(director/writer: Claire Denis; screenwriters: Jean-Pol Fargeau, in collaboration with Geoff Cox; cinematographer: Yorick Le Saux; editor: Guy Lecorne; music: Stuart A. Staples; cast: Robert Pattinson (Monte), Juliette Binoche (Dr. Dibs), Andre Benjamin (Tcherny), Mia Goth (Boyse), Agata Buzek (Nansen), Lars Eidenger (Chandra), Scarlett Lindsey (Willow, baby); Runtime: 110; MPAA Rating: R; producers: Andrew Lauren, D.J. Gugenheim, Claudia Steffen, Christophe Friedel, Laurence Clerc, Olivier Thery Lapiney, Oliver Dungey, Klaudia Smieja; Alcatraz Films/A24; 2018-USA/UK/Germany/France/Poland-in English)
“An amazing cinematic achievement.”
Reviewed by Dennis Schwartz
The esteemed French auteur Clare Denis (“White Material”/”35 Shots of Rum”) brilliantly shoots her first film in English and her first sci-fi film. It’s almost plotless as a theoretical film that has more of a zing than the usual space film. Besides being visually stunning, it has a terrific electronic score by Tindersticks’ frontman Stuart A. Staples and offers an unconventional sci-fi story that is more a Claire Denis story than a space one,. It works as an amazing cinematic achievement.
HL is co-written by Denis, Jean-Pol Fargeau and Geoff Cox. The shocking erotic sci-fi/horror story is set aboard a self-sustaining spacecraft operated by a rag-tag assortment of multi-racial death-row prisoners, who were sent a few decades ago on a probable suicide mission to explore a black hole, past the solar system, to possibly harvest it for energy for use on Earth. The prisoners (whose crimes are not divulged) had been given a choice of execution or volunteering as guinea pigs for an experimental space mission.
The mission employs a fertility program that has restrictions against sex in order to investigate the thwarted desires of humans when in isolation. The research scientist Dr. Dibs (Juliette Binoche), who is also aboard the death ship and whose violent crimes are made known, takes charge of the experiments. The men are permitted to masturbate in a soundproof metal “fuckbox” chamber, and provide sperm samples to Dibs for evaluation while the women provide the eggs. We soon learn the only mission survivor is a man of few words but lots of heart, the celibate Monte (Robert Pattinson), and, quite possibly, his baby daughter Willow (Scarlett Lindsey, the child of one of Pattinson’s best friends). Earlier we witness Monte send his dead colleagues floating into space, while in their spacesuits. The determined to survive Monte pilots on and performs all his stipulated duties despite no contact with Earth and that it might just be easier dying than going through all this trouble for nothing, as the film veers back and forth from the present to the past and details emerge of the prior space journey. In order to renew life support, Monte must send back a daily report to Earth so life support can be continued. But there’s no guarantee he’s reaching Earth or if there is still a place to receive his messages. One of the prisoner astronauts, Tcherny (Andre Benjamin), who found a home for his humanity in gardening aboard the shuttle, relates that he chose the mission because he at least wanted to do something for humanity before dying.Boyse (Mia Goth) is Willow’s unrepentant mother who is the one likely impregnated with Monte’s sperm through Dr. Dibs.

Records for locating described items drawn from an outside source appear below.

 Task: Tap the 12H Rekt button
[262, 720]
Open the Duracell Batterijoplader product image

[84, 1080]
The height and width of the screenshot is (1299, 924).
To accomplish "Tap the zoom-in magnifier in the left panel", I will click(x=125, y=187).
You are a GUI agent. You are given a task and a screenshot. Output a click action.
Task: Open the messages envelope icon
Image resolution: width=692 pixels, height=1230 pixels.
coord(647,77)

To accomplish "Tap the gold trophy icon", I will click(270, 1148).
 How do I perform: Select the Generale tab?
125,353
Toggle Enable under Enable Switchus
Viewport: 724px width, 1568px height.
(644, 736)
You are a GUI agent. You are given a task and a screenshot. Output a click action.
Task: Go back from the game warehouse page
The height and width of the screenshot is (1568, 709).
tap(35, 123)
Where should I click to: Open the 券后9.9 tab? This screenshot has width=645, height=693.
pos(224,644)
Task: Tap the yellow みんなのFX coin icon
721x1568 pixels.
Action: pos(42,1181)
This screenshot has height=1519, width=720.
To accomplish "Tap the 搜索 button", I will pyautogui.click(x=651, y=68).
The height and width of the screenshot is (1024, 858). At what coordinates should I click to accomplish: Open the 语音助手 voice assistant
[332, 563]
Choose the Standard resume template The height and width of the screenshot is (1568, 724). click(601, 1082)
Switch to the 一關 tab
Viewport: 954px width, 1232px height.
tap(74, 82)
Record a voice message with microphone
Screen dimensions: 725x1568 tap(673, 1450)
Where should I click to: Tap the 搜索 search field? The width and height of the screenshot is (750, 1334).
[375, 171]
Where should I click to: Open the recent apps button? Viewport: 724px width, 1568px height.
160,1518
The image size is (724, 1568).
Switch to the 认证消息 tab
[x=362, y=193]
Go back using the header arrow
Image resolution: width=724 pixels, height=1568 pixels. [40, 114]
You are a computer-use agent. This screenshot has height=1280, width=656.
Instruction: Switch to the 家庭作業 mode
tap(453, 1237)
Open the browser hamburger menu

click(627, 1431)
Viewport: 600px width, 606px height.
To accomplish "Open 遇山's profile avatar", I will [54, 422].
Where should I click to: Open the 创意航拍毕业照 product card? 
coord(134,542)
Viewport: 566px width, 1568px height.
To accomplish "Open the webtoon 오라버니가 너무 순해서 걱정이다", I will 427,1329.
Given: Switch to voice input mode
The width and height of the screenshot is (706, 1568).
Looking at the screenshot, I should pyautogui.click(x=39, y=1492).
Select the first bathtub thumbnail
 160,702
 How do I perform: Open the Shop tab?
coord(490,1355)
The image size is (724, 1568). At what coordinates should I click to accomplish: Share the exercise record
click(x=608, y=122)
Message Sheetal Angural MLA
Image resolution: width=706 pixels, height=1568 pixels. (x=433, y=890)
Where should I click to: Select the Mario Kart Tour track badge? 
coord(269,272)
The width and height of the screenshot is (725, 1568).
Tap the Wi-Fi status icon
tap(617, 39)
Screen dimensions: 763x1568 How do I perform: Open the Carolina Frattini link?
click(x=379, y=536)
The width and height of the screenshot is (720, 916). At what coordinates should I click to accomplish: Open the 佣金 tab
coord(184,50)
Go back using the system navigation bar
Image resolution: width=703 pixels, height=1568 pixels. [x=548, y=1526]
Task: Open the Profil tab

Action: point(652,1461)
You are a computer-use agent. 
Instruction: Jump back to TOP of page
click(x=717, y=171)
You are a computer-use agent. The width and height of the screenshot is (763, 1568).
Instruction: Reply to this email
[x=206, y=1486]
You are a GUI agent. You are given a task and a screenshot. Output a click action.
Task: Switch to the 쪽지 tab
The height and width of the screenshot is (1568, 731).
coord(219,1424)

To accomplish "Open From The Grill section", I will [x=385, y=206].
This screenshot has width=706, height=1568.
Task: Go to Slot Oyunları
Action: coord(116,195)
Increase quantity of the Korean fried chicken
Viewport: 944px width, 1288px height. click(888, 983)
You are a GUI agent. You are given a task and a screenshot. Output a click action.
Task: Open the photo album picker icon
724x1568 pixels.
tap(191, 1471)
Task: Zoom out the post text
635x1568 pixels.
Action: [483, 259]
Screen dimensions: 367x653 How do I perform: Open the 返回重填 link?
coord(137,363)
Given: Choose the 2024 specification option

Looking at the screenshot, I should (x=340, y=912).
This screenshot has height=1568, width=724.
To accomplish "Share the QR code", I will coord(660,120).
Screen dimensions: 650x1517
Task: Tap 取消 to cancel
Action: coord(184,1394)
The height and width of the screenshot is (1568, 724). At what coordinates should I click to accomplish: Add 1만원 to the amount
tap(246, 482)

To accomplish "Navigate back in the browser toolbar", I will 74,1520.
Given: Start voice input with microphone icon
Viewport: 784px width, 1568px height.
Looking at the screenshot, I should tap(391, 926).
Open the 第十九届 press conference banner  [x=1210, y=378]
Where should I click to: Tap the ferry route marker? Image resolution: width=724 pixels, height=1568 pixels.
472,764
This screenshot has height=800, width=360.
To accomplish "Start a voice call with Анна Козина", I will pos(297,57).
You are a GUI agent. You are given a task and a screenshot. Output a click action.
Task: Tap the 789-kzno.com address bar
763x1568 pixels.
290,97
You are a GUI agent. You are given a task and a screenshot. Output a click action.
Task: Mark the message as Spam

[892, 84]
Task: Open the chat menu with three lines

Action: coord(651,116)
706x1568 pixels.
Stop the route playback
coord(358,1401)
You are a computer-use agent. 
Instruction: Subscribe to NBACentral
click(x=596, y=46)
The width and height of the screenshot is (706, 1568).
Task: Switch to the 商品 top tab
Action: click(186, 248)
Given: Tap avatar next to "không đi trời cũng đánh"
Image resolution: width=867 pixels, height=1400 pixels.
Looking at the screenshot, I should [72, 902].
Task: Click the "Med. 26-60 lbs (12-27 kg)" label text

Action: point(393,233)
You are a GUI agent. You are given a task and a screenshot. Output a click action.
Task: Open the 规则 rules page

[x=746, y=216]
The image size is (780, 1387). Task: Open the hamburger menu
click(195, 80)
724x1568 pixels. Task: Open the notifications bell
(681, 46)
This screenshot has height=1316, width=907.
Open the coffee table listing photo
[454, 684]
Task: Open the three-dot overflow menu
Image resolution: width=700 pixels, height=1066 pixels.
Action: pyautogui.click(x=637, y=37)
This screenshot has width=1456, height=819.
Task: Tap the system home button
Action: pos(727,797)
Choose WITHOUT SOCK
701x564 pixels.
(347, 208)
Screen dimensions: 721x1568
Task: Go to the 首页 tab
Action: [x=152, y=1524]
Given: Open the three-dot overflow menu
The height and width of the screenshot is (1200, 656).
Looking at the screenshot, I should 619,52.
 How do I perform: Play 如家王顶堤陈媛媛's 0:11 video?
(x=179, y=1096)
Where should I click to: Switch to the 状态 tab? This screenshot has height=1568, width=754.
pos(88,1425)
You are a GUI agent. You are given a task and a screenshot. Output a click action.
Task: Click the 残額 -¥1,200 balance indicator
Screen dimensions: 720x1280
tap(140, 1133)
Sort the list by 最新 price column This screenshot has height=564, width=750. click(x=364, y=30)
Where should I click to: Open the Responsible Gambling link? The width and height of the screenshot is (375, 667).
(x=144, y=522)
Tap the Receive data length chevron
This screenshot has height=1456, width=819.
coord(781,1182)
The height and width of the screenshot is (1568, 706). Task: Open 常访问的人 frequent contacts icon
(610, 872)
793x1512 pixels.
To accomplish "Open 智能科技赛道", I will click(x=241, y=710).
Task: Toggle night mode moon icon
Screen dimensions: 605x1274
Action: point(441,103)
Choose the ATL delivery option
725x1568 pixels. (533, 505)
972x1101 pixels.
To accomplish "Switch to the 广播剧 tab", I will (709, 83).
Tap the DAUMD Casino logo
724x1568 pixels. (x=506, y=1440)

After many years lost in space, with Monte’s clothes now in tatters, his hair greying and Willow an adolescent, the film comes in for an ambiguous ending. Denis is more concerned with the affects of isolation on her subjects and on their behavior during this period than she is in learning about space travel. It’s that kind of unique space film that could have been shot on Earth, in a science lab, and the results would have still matched what the director was looking for–as she’s more interested in the journey than the destination to nowhere, which might be a metaphor for life on Earth.